Une soixantaine d'anciens salariés du groupe Brandt, ancien fleuron de l'électroménager français, se préparent à intenter des actions en justice pour contester les circonstances de la liquidation de l'entreprise en décembre, selon les informations rapportées par Le Figaro. Deux actions en justice seront lancées en mai pour contester la liquidation de l'entreprise et les licenciements jugés abusifs. L'avocat des salariés, Me Fiodor Rilov, représente actuellement environ soixante salariés dans cette affaire.

Ce qu'il faut retenir

  • Des ex-salariés de Brandt contestent la liquidation de l'entreprise en justice.
  • Deux actions en justice seront lancées en mai pour contester la liquidation et les licenciements jugés abusifs.
  • L'avocat Me Fiodor Rilov représente environ soixante salariés dans cette affaire.

Les contestations et les motivations

Avant sa disparition en décembre, Brandt a connu plusieurs changements de propriétaires, passant entre les mains de sociétés telles qu'Elco, Fagor et Cevital. Les actions en justice visent plus particulièrement le groupe Cevital, dont le chiffre d'affaires est estimé à 4 milliards d'euros. Me Rilov a précisé que la première action prud'homale sera axée sur le licenciement abusif et vise à remettre en question la liquidation de l'entreprise dans des conditions suspectes.

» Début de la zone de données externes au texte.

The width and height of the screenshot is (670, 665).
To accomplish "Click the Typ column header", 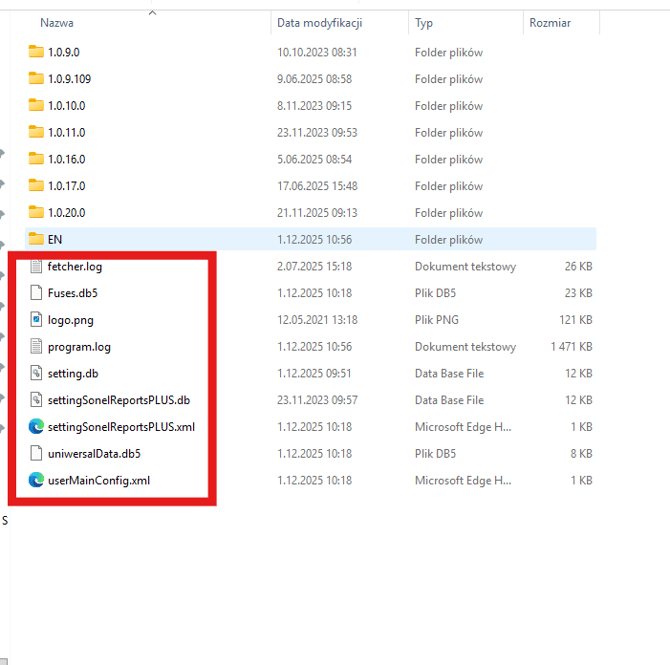I will (424, 23).
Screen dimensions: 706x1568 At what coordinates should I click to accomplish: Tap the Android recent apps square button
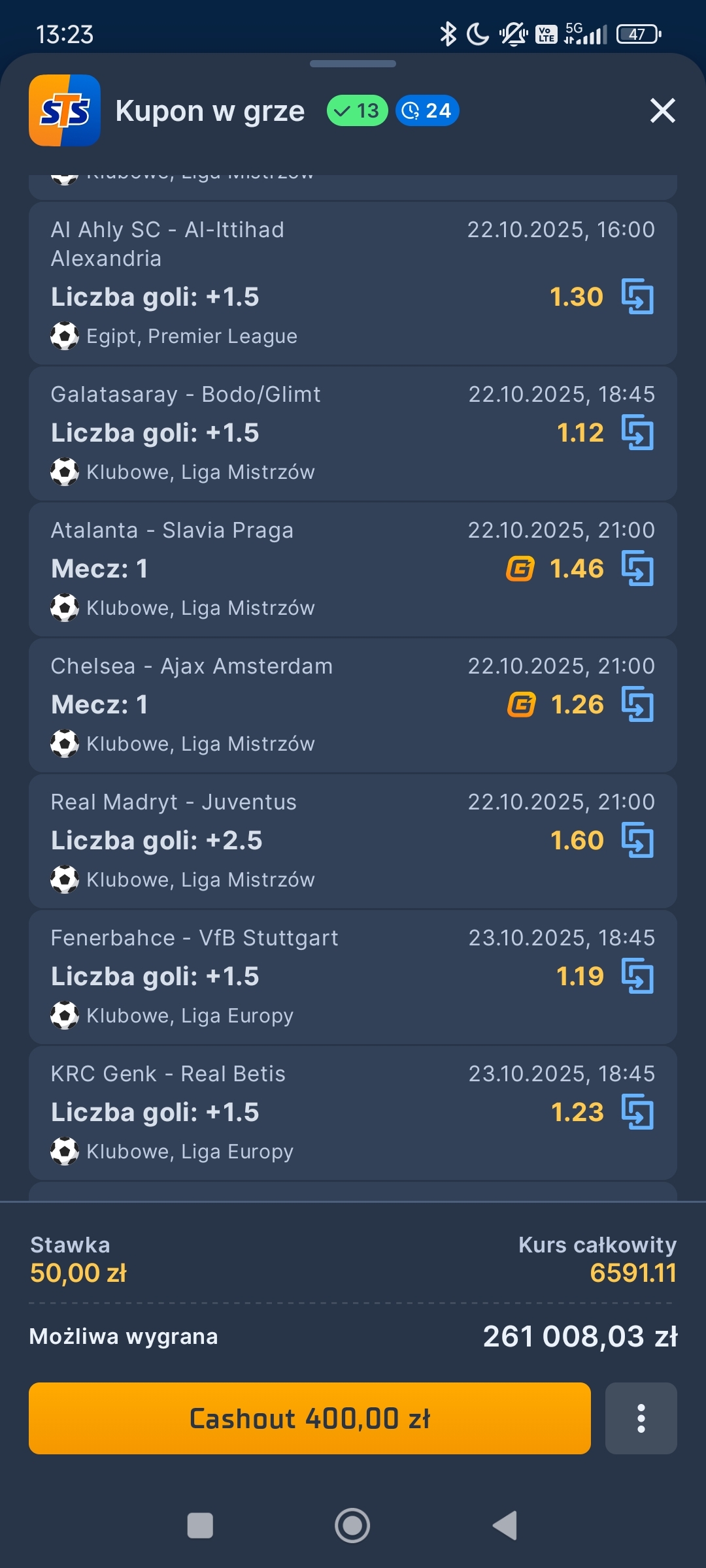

Une seconde action en responsabilité civile contre Cevital sera également engagée pour obtenir des compensations financières pour les salariés affectés.

Réunion de suivi et conséquences

Une réunion est prévue ce samedi à Saint-Ouen, non loin de l'ancienne usine de Vendôme où travaillaient environ 90 personnes, dont la plupart des salariés représentés par Me Rilov. Brandt employait environ 700 personnes jusqu'en décembre, dont 350 dans son usine principale près d'Orléans. Les marques et les stocks ont été cédés à Cafom pour 18,6 millions d'euros en mars.

Et maintenant ?

La suite de cette affaire sera à suivre au cours des actions en justice à venir. Les ex-salariés de Brandt espèrent obtenir des réparations pour les préjudices subis lors de la liquidation de l'entreprise.